- [WRITTEN PROBLEM] Can you put the lines from the start of the records up to and including the line containing "Looking at the" into a numbered list, skipping blank lines and leaving out the pictures?

- [DATA ENTRIES]
• • • • •

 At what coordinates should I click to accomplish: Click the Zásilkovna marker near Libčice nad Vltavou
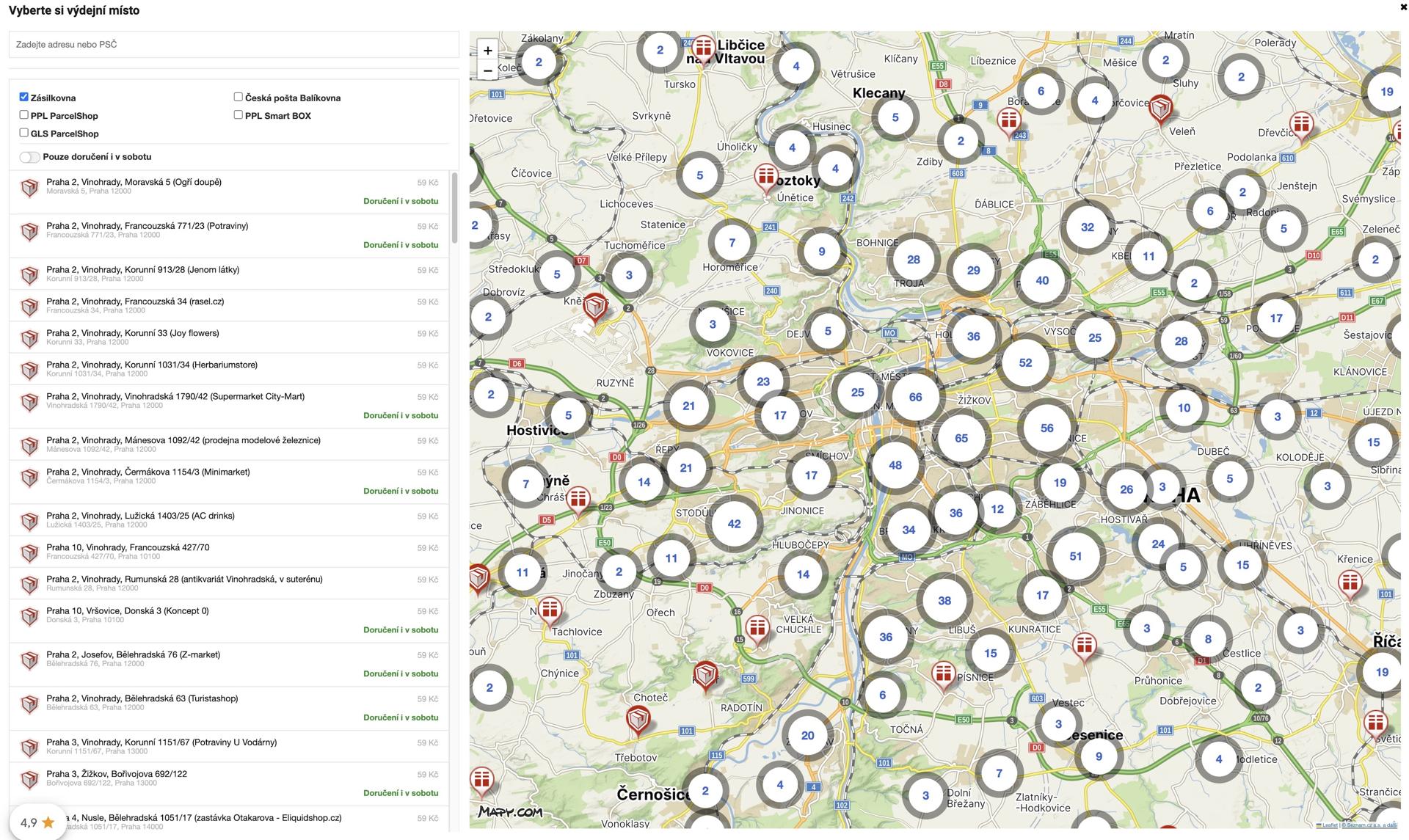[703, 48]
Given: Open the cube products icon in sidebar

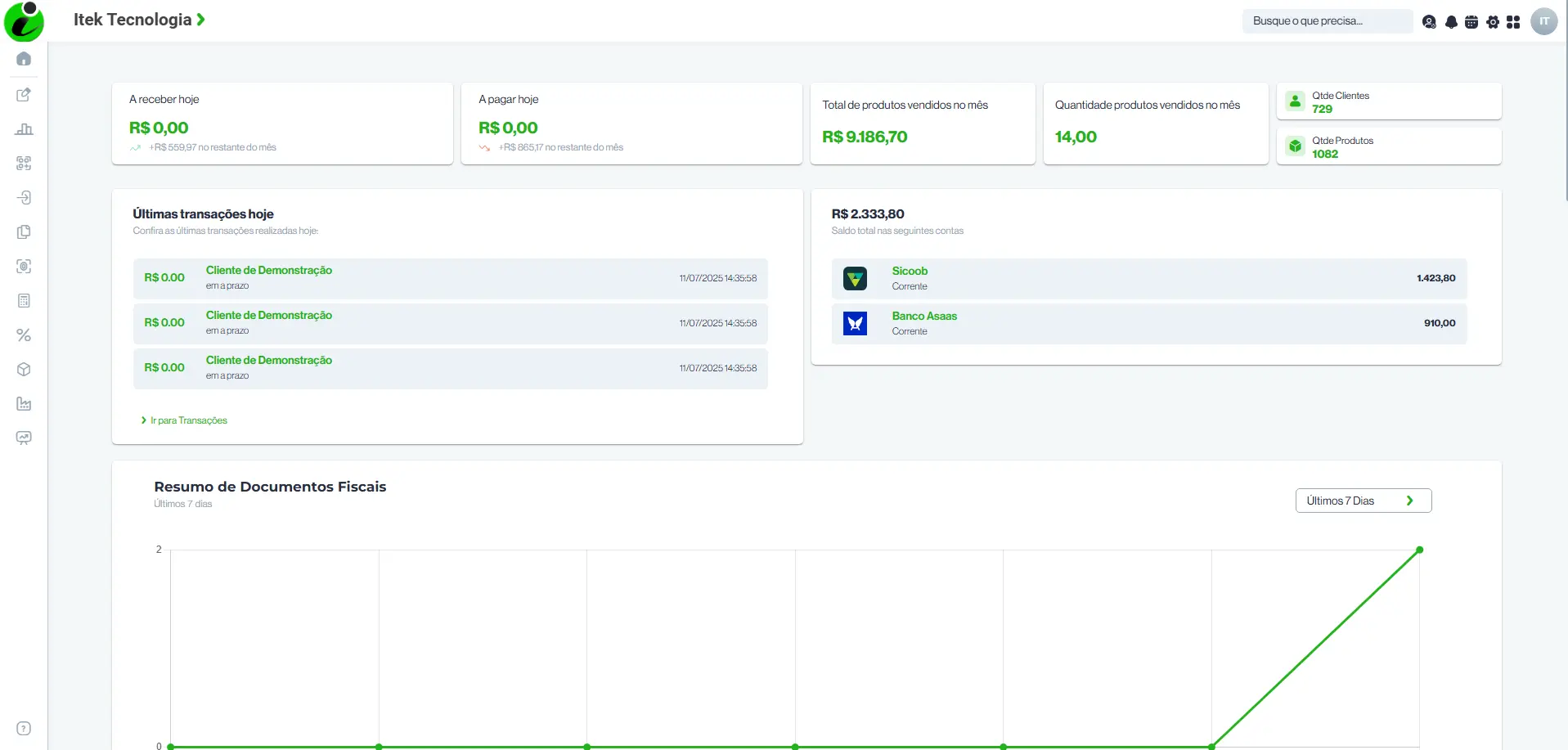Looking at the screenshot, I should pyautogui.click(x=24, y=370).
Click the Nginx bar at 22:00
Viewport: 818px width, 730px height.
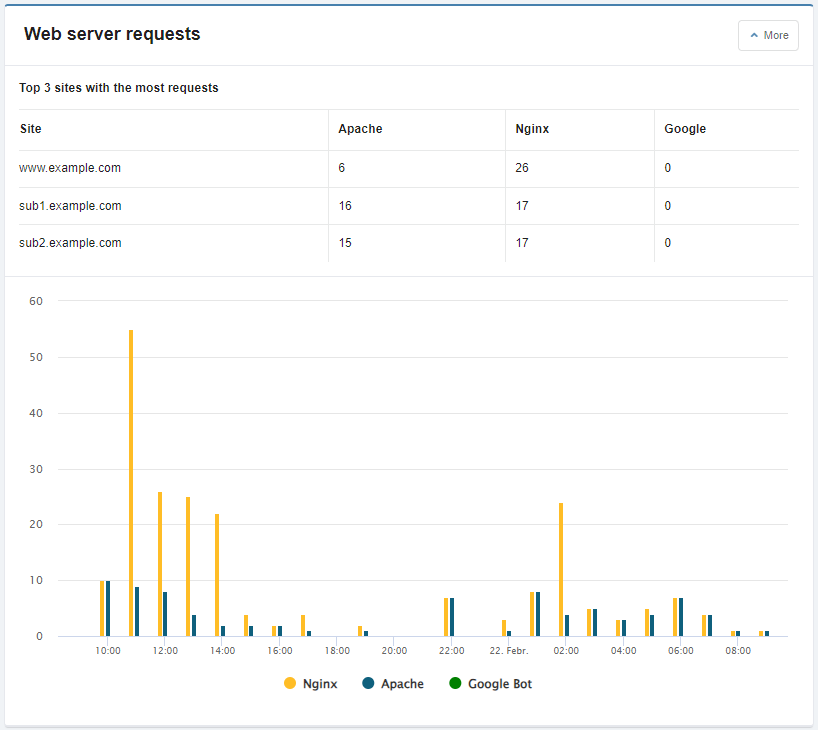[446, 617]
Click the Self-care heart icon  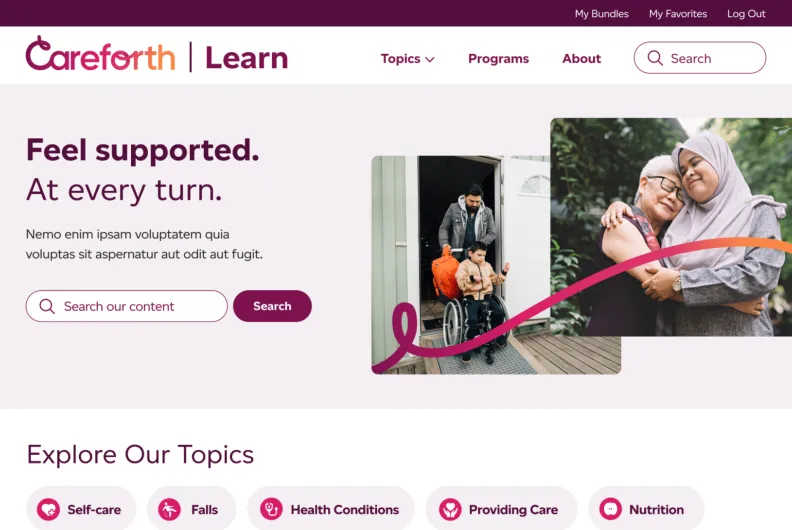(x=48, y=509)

• • • • •

- [ANSWER BELOW]
1.  At what coordinates should I click to accomplish: Click the Zásilkovna marker near Libčice nad Vltavou
2. [703, 48]
3. Given: Open the cube products icon in sidebar
4. Looking at the screenshot, I should pyautogui.click(x=24, y=370).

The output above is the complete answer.